I’ve taught this passage so many times. There are songs to help you memorize it. The verse is underlined, highlighted, emboldened, so much so that it dwarfs the rest of the chapter.
And it shouldn’t.
I was particularly struck in today’s reading by the immediately preceding verses 3 & 4:
“Let not steadfast love and faithfulness forsake you; bind them around your neck, write them on the tablet of your heart. So you will find favor and good success in the sight of God and man.”
The word for “steadfast love” in this text is none other than הסד, pronounced “chesed,” which refers to the faithful covenant love of God for His people. Likewise, “faithfulness” is from the Hebrew, אמת, pronounced “emet,” which can also be translated as “truth,” and is expressive of God’s covenant keeping.

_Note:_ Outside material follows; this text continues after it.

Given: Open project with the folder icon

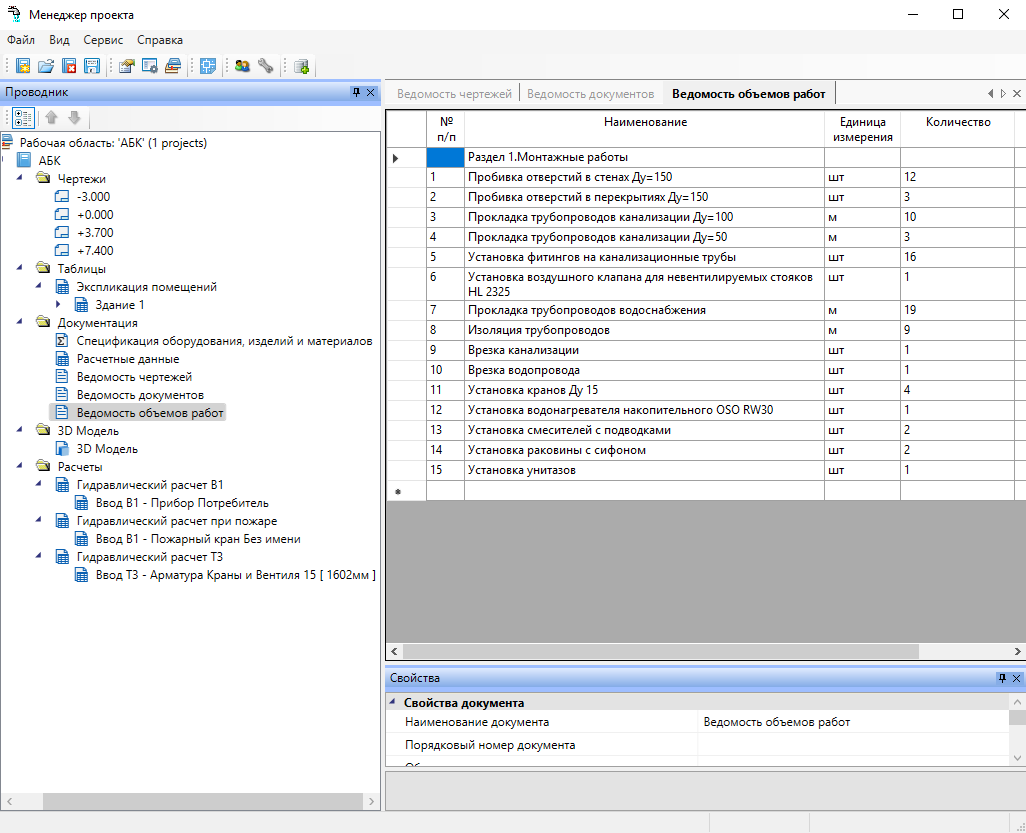Looking at the screenshot, I should click(46, 66).
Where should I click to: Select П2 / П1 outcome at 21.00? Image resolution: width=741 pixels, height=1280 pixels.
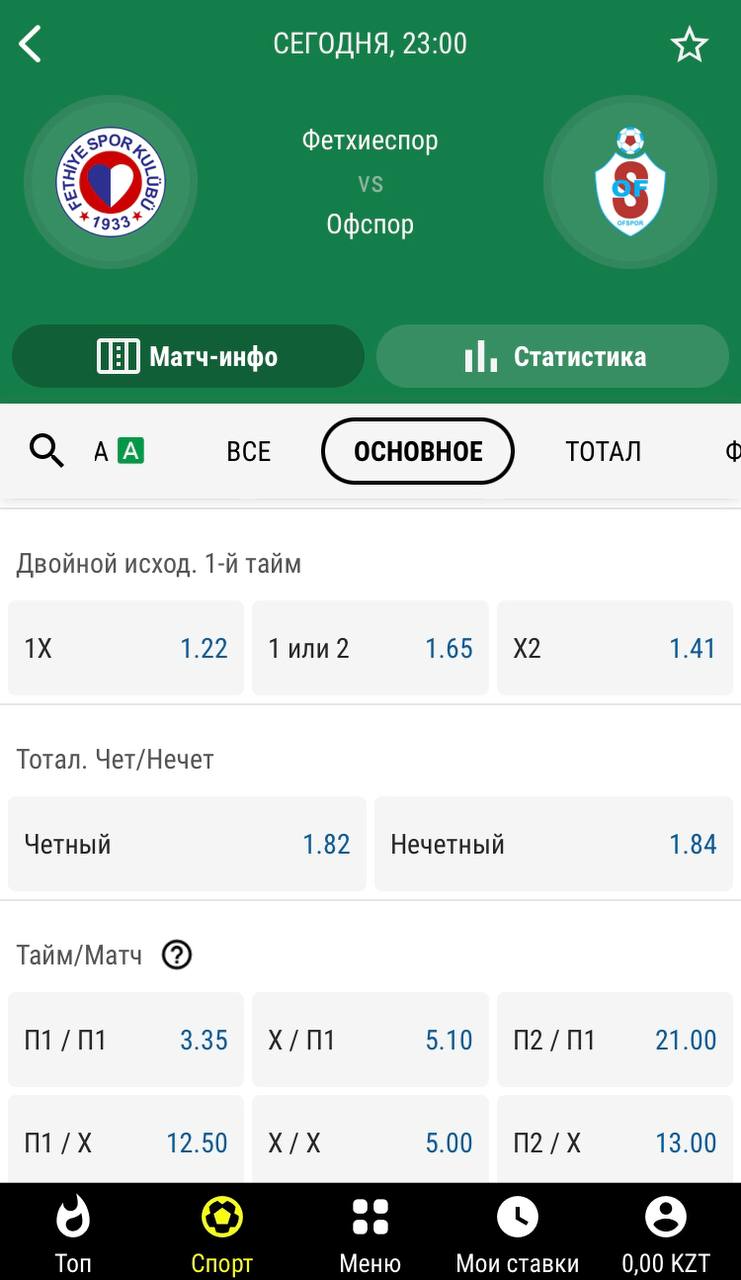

Just sitting and reading this passage, “do not let steadfast love and faithfulness forsake you” makes us think that this is something we need to do. Without digging deeper into this passage, we might glance at it and think, Well, I better try to be more loving and faithful in order to find favor and good success in the eyes of God and man.
But that’s not the case.
The author of Proverbs here is calling us to mindfulness. He’s not talking about our steadfast love and faithfulness, but God’s. It is God who is steadfast in His covenanted love for His people, and faithful and sure to keep all His promises. The point of this passage is not to try harder, but to remember the covenant keeping nature of our great God.
God has promised to save, and has saved mightily in Jesus Christ. When we were dead in our sins and trespasses, God, in His love and mercy, did send His Son who would take our guilt, our shame, bearing our sins upon His cross, so that we might, by His grace receive forgiveness and the promise of everlasting life. We receive all this, not through our own effort, but through faith in Jesus Christ, resting in and receiving Him as He is revealed in God’s Word. This is the blessing of God’s covenanted love and faithfulness.
So when we are called to bind steadfast love and faithfulness around our necks and to write it upon our hearts, it’s not our own, but God’s love and faithfulness.
The promise given here, that we would find favor and success, are also magnified in the Hebrew. “Favor” here is the Hebrew word הן, pronounced “hen,” which is usually translated as “grace,” or “gift.” And “success” here is from שכל, sekel, which is elsewhere translated as “discernment, understanding.”
We are to set this truth of who God is and what He has done so close to us, that they reshape us, they reform us, they help us to see everything through the lens of God’s love and truth.
What a promise for God’s people! If we would keep before us the love and faithfulness of God, bind them around our necks, write them on our hearts, so that we would continually be reminded of all that God has done, and is doing for us in Christ Jesus, how we would grow in the grace and knowledge of God.